**REQUIREMENT**
Look for the line with "The width and height of the screenshot is (448, 481)." in the data below, then reproduce word for word that line and every line after it. Leave out all pictures and add nothing.

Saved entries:
_ _ _ _ _ _ _
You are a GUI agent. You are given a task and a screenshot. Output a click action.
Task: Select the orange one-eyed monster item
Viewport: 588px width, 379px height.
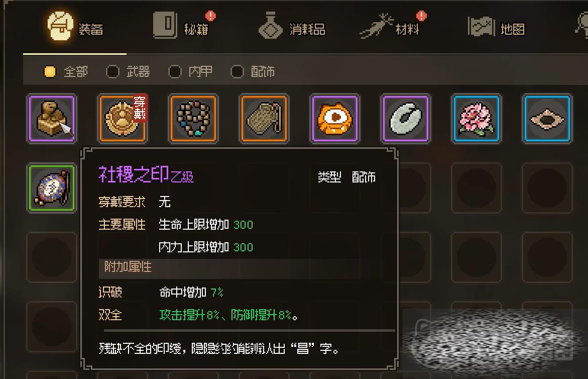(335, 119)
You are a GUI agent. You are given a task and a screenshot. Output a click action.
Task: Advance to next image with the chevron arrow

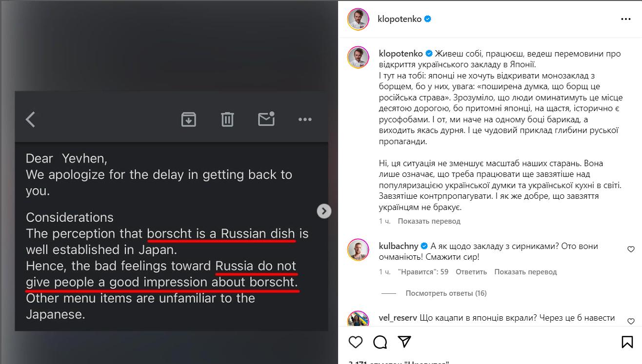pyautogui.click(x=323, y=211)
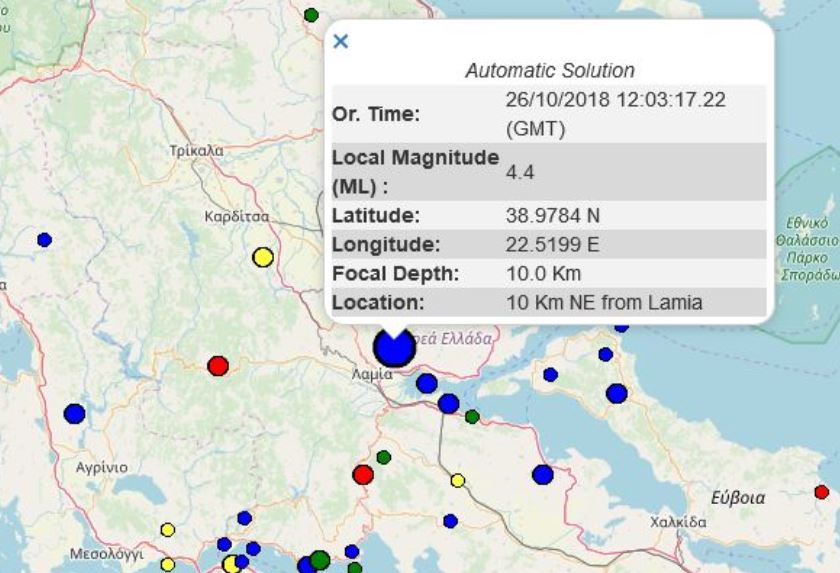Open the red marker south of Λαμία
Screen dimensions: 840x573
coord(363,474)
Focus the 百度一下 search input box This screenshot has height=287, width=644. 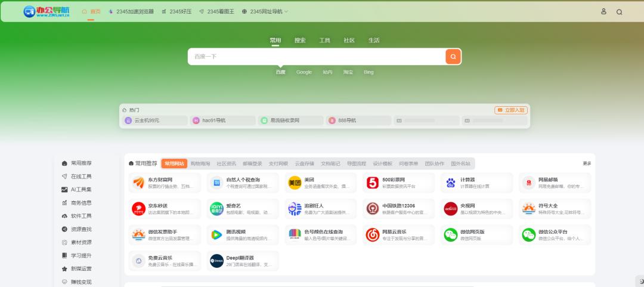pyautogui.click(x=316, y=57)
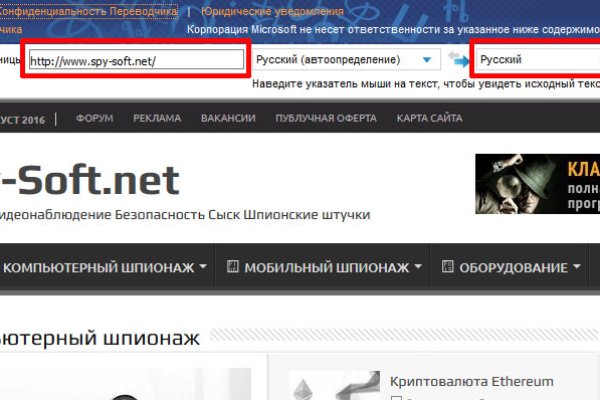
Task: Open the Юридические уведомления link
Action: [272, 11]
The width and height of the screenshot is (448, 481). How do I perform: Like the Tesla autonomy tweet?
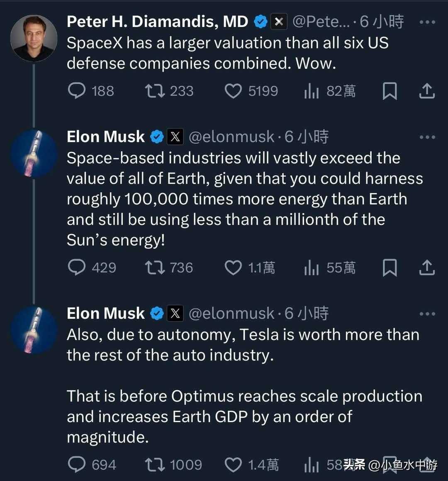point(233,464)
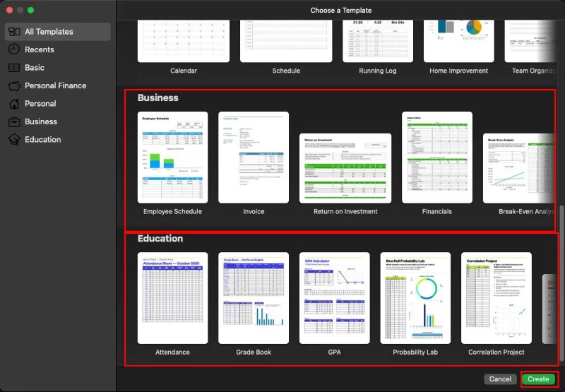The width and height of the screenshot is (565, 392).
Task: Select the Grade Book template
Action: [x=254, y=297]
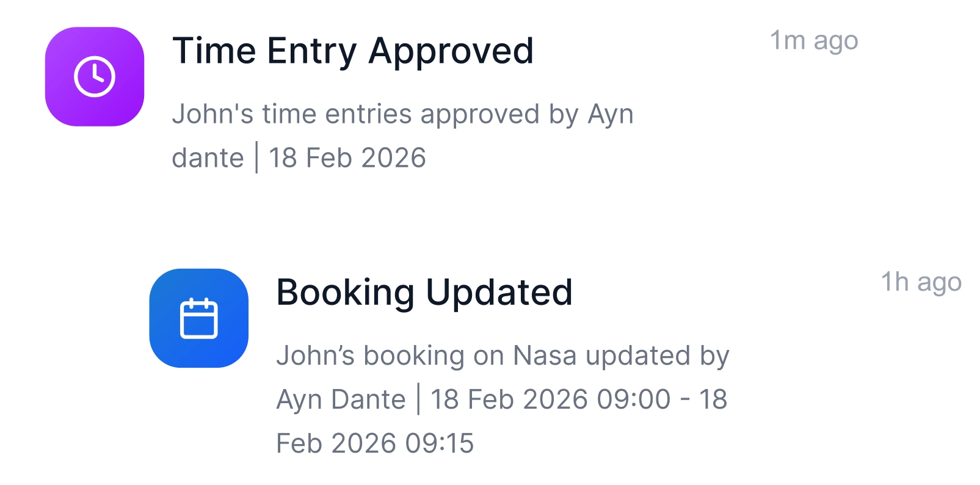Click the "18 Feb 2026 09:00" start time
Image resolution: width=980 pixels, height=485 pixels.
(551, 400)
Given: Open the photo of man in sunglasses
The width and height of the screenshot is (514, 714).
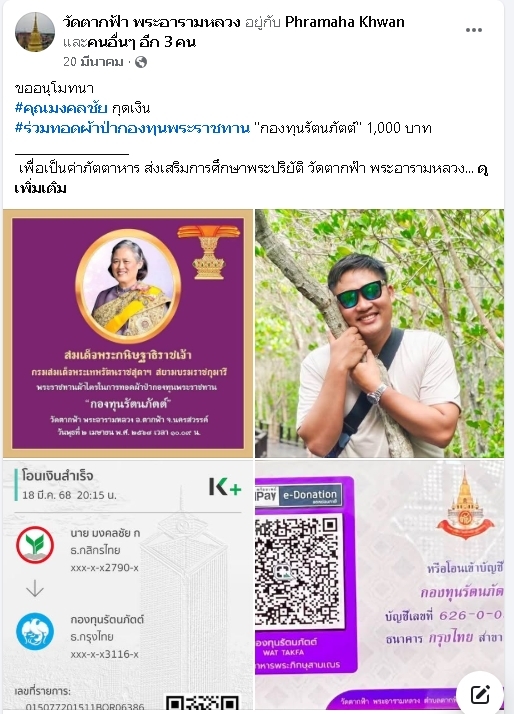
_ _ _ _ _ _ _
**TASK SOLUTION**
The width and height of the screenshot is (448, 481). How do I perform: Like the Tesla autonomy tweet?
point(233,464)
The width and height of the screenshot is (565, 392).
Task: Select the Grade Book template
Action: [x=254, y=297]
Click the "18 Feb 2026 09:00" start time
Image resolution: width=980 pixels, height=485 pixels.
(551, 400)
Given: Open the photo of man in sunglasses
The width and height of the screenshot is (514, 714).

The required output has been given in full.